Problem statement — Copy every one of these rows line for line, without changing anything.

Dataset rows:
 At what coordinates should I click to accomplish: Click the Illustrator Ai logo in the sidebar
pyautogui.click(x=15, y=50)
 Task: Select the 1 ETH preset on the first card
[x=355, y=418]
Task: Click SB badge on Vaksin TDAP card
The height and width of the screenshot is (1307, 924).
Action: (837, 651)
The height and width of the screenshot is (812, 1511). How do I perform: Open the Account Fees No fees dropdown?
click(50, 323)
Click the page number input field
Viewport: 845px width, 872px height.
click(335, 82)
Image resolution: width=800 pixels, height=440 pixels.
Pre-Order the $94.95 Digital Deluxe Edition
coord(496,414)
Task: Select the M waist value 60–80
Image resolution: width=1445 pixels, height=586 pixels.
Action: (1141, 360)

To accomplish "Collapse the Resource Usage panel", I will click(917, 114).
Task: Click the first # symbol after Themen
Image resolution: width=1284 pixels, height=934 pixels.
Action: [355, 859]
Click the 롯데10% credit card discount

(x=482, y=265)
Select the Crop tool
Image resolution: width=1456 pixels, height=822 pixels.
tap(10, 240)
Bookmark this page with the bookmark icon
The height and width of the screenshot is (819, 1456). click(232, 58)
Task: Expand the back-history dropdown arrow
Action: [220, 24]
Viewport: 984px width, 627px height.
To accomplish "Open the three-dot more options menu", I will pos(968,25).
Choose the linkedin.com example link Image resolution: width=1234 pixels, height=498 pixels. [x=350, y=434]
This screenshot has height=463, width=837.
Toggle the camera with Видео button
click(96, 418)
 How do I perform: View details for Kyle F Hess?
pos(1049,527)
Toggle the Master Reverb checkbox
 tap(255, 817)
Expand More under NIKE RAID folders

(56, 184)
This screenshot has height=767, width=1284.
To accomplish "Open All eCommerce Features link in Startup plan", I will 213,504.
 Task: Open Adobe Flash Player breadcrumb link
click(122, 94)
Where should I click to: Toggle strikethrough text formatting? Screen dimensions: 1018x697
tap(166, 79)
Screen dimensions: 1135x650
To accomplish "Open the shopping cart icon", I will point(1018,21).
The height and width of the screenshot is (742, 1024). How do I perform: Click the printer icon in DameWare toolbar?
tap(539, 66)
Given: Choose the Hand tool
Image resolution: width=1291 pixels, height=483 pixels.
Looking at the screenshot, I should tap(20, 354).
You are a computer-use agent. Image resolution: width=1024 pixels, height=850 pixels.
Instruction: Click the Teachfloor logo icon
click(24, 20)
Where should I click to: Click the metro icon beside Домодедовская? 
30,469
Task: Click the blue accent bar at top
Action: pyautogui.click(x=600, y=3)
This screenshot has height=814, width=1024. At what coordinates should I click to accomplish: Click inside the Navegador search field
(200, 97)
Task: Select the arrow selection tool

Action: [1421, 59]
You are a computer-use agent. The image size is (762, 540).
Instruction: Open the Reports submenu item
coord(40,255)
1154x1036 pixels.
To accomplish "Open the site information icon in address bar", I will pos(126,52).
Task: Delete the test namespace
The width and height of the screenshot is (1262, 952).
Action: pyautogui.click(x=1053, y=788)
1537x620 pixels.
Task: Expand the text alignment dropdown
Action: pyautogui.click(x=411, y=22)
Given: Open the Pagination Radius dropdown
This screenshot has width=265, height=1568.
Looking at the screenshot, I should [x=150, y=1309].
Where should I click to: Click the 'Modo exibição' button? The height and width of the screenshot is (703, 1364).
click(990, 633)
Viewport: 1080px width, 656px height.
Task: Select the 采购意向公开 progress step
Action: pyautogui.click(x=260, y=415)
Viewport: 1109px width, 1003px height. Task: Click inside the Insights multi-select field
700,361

Solution —
 At what coordinates should I click to accomplish: Click the Illustrator Ai logo in the sidebar
pyautogui.click(x=15, y=50)
 Task: Select the 1 ETH preset on the first card
[x=355, y=418]
Task: Click SB badge on Vaksin TDAP card
The height and width of the screenshot is (1307, 924).
Action: (837, 651)
The height and width of the screenshot is (812, 1511). How do I perform: Open the Account Fees No fees dropdown?
click(50, 323)
Click the page number input field
Viewport: 845px width, 872px height.
click(335, 82)
Image resolution: width=800 pixels, height=440 pixels.
Pre-Order the $94.95 Digital Deluxe Edition
coord(496,414)
Task: Select the M waist value 60–80
Image resolution: width=1445 pixels, height=586 pixels.
Action: (1141, 360)

To accomplish "Collapse the Resource Usage panel", I will click(917, 114).
Task: Click the first # symbol after Themen
Image resolution: width=1284 pixels, height=934 pixels.
Action: [355, 859]
Click the 롯데10% credit card discount

(x=482, y=265)
Select the Crop tool
Image resolution: width=1456 pixels, height=822 pixels.
tap(10, 240)
Bookmark this page with the bookmark icon
The height and width of the screenshot is (819, 1456). click(232, 58)
Task: Expand the back-history dropdown arrow
Action: [220, 24]
Viewport: 984px width, 627px height.
To accomplish "Open the three-dot more options menu", I will pos(968,25).
Choose the linkedin.com example link Image resolution: width=1234 pixels, height=498 pixels. [x=350, y=434]
This screenshot has height=463, width=837.
Toggle the camera with Видео button
click(96, 418)
 How do I perform: View details for Kyle F Hess?
pos(1049,527)
Toggle the Master Reverb checkbox
 tap(255, 817)
Expand More under NIKE RAID folders

(56, 184)
This screenshot has height=767, width=1284.
To accomplish "Open All eCommerce Features link in Startup plan", I will 213,504.
 Task: Open Adobe Flash Player breadcrumb link
click(122, 94)
Where should I click to: Toggle strikethrough text formatting? Screen dimensions: 1018x697
tap(166, 79)
Screen dimensions: 1135x650
To accomplish "Open the shopping cart icon", I will point(1018,21).
The height and width of the screenshot is (742, 1024). How do I perform: Click the printer icon in DameWare toolbar?
tap(539, 66)
Given: Choose the Hand tool
Image resolution: width=1291 pixels, height=483 pixels.
Looking at the screenshot, I should tap(20, 354).
You are a computer-use agent. Image resolution: width=1024 pixels, height=850 pixels.
Instruction: Click the Teachfloor logo icon
click(24, 20)
Where should I click to: Click the metro icon beside Домодедовская? 
30,469
Task: Click the blue accent bar at top
Action: pyautogui.click(x=600, y=3)
This screenshot has height=814, width=1024. At what coordinates should I click to accomplish: Click inside the Navegador search field
(200, 97)
Task: Select the arrow selection tool

Action: [1421, 59]
You are a computer-use agent. The image size is (762, 540).
Instruction: Open the Reports submenu item
coord(40,255)
1154x1036 pixels.
To accomplish "Open the site information icon in address bar", I will pos(126,52).
Task: Delete the test namespace
The width and height of the screenshot is (1262, 952).
Action: pyautogui.click(x=1053, y=788)
1537x620 pixels.
Task: Expand the text alignment dropdown
Action: pyautogui.click(x=411, y=22)
Given: Open the Pagination Radius dropdown
This screenshot has width=265, height=1568.
Looking at the screenshot, I should [x=150, y=1309].
Where should I click to: Click the 'Modo exibição' button? The height and width of the screenshot is (703, 1364).
click(990, 633)
Viewport: 1080px width, 656px height.
Task: Select the 采购意向公开 progress step
Action: pyautogui.click(x=260, y=415)
Viewport: 1109px width, 1003px height. Task: Click inside the Insights multi-select field
700,361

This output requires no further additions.